Working in the music industry, a common occurrence for me is that an artist comes in and says, “I got 50,000 plays on Spotify,” or “I got all these streams on Apple Music.” And I’ll say, “Great, so are you making money?” And they’ll say, “I don’t know, am I?” The answer is yes, they’re making money. But without properly knowing their revenue streams and knowing where the money comes from and where it’s going, they have no way to collect it.

Part of your practical music education involves making sure that your song has direction when it comes to the revenue that’s coming in. When you think about revenue streams in the music industry, think about where the money is earned. There’s an entity that collects that money for you and delivers it to you, or to a publisher, or to a label on your behalf.

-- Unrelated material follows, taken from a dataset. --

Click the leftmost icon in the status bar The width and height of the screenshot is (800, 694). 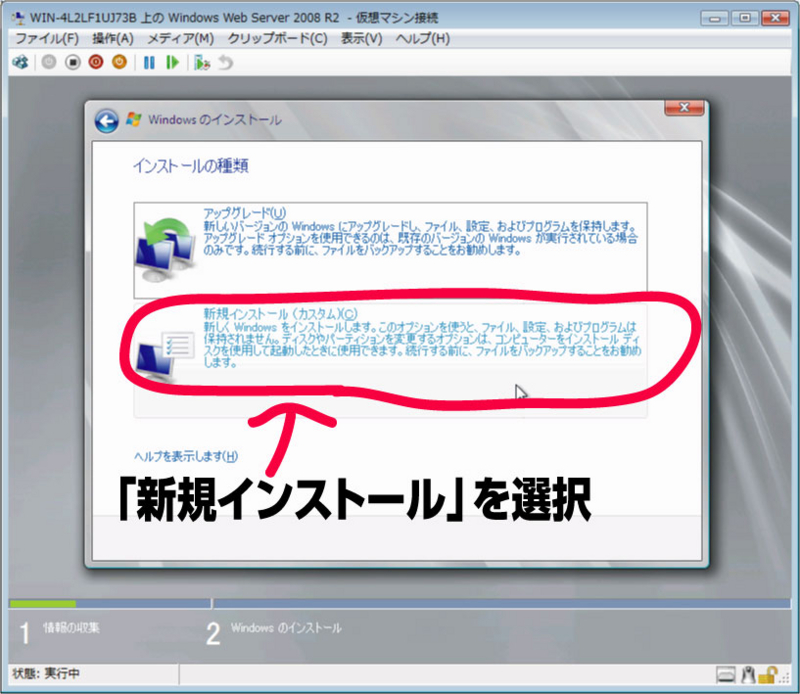pos(726,675)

I call it the “armored car model.”

Who is that delivery system that’s collecting money from your song and delivering it to you? In the case of a traditional record deal, where an artist is signed to a label, the label collects the money from record sales for you and delivers it to you per your royalty agreement. That deal is the same for labels of all sizes, whether it be an independent label or a major one like Warner Brothers.

When a song or an album is duplicated, multiple copies are made to be sold. There’s a fee that’s generated called a mechanical royalty. That is the money that a record company must pay to duplicate, which dates back to the old publishing days when song sheets were duplicated. That’s how songwriters made their money, and it’s very similar today.

There’s a company called the Harry Fox Agency that collects those mechanical royalties, and they’re the armored car in the model mentioned above. And after they collect those mechanical royalties, they deliver them to a publisher, or if you’re self-published, to you directly. And currently, that rate is 9.1 cents per song. So, for example, if you have a platinum-selling album with 10 songs on it, you have 9.1 cents, times 10 songs, times a million dollars. That’s a nice chunk of change.

One of the other ways that songs generate money is through performance. When a song is on the radio — the traditional terrestrial radio we call a radio station — that song generates a royalty. That’s called a performance royalty. The armored car that collects that money is a PRO, or performance rights organization, like SESAC, BMI, or ASCAP. They collect that money, and they deliver it to your publisher, or if you’re self-published, to you.

The royalty rate does fluctuate, and it’s fractions of pennies. However, it does add up, especially with something like a big pop song on Top 40 radio that usually crosses over to other formats. A Beyoncé song, for example, could generate a million dollars just from being played on the radio. There’s a fact to motivate you as you continue your online music education!